Research Article: Postoperative respiratory failure in liver transplantation: Risk factors and effect on prognosis

Date Published: February 11, 2019

Publisher: Public Library of Science

Author(s): Alfonso Wolfango Avolio, Rita Gaspari, Luciana Teofili, Giuseppe Bianco, Giorgia Spinazzola, Paolo Maurizio Soave, Gianfranco Paiano, Alessandra Gioia Francesconi, Andrea Arcangeli, Nicola Nicolotti, Massimo Antonelli, Jose Ignacio Herrero.

http://doi.org/10.1371/journal.pone.0211678

Abstract

Postoperative respiratory failure (PRF, namely mechanical ventilation >48 hours) significantly affects morbidity and mortality in liver transplantation (LTx). Previous studies analyzed only one or two categories of PRF risk factors (preoperative, intraoperative or postoperative ones).

Two classification approaches were used: systematic classification (recipient-related preoperative factors; intraoperative factors; logistic factors; donor factors; postoperative ICU factors; postoperative surgical factors) and patient/organ classification (patient-related general factors; native-liver factors; new-liver factors; kidney factors; heart factors; brain factors; lung factors). Two hundred adult non-acute patients were included. Missing analysis was performed. The competitive role of each factor was assessed.

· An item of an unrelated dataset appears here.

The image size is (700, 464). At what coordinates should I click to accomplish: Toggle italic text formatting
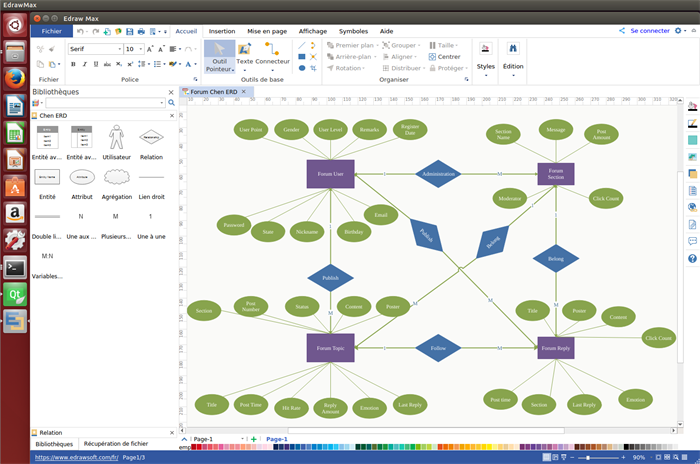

PRF occurred in 36.0% of cases. Among 28 significant PRF predictors at univariate analysis, 6 were excluded because of collinearity, 22 were investigated by ROC curves and by logistic regression analysis. Recipient age (OR = 1.05; p = 0.010), female sex (OR = 2.75; p = 0.018), Model for End-Stage Liver Disease (MELD, OR = 1.09; p<0.001), restrictive lung pattern (OR = 2.49; p = 0.027), intraoperative veno-venous bypass (VVBP, OR = 3.03; p = 0.008), pre-extubation PaCO2 (OR = 1.11; p = 0.003) and Model for Early Allograft Function (MEAF, OR = 1.37; p<0.001) resulted independent PRF risk factors. As compared to patients without PRF, the PRF-group had longer LoS (10 days IQR 7–18 versus 5 days IQR 4–7, respectively; p<0.001) and lower day-90 survival (86.0% versus 97.6% respectively, p<0.001). In conclusion, MELD, restrictive lung pattern, surgical complexity as captured by VVBP, pre-extubation PaCO2 and MEAF are the main predictors of PRF in non-acute LTx patients.

Partial Text

Postoperative pulmonary complications occur in 5 to 10% of surgical patients, and in 9 to 40% abdominal surgical patients [1–3]. Infectious and non-infectious pulmonary complications are the main cause of early postoperative morbidity, early mortality, and increased hospital stay [1–3]. Postoperative respiratory failure (PRF), defined as the need for mechanical ventilation for more than 48 hours after surgery is among the most serious postoperative pulmonary complications [3–4].

Overall, 212 consecutive transplants performed in 210 adult patients were identified. Twelve transplants were excluded (8 acute liver failure, 1 death at ICU arrival, 1 tracheotomy before LTx, and 2 early re-transplants due to primary non-function of the graft). In total, 200 transplants in 200 patients were studied. (S1 Fig). Among 200 patients, 7 had been previously admitted to the ICU (2 pneumonia, 2 variceal bleeding and 3 sepsis) and discharged before LTx. In contrast, 3 patients requiring hemofiltration were transplanted while staying in ICU. All patients arrived to ICU intubated and mechanically ventilated as per our protocol. Patients’ characteristics of the study population are summarized in Table 2.

The reported incidence of PRF in liver transplantation ranges between 11% and 42% due to the different thresholds used to define “prolonged” mechanical ventilation (from 24 hours to 7.5 days), and to the different inclusion criteria [11–18]. Overall, the incidence of PRF in our study population is 36.0%. We found that PRF is affected by seven independent variables, including MELD at transplant, restrictive lung pattern, use of VVBP, MEAF, pre-extubation PaCO2, patient age and sex. Remarkably, many variables considered in our analysis, such as intraoperative surgical factors (portal thrombosis and porto-caval anastomosis) or logistic risk factors (D-MELD, BAlance of Risk, CIT) have been never investigated, neither collinearity was ruled out in previous studies [6,11–18]. Furthermore, this is the first study including the MEAF in a multivariable prediction model for PRF.

On the whole, our analysis carried out according to the organ-based perspective, lung restrictive pattern, native liver (MELD), surgical complexity, as captured by VVBP, and new liver function (MEAF) are the main determinants for PRF in non-acute LTx patients. Remarkably, donor variables, as evaluated before the transplant, do not always reflect the postoperative donor-related risk, which can be actually established only in the early postoperative days.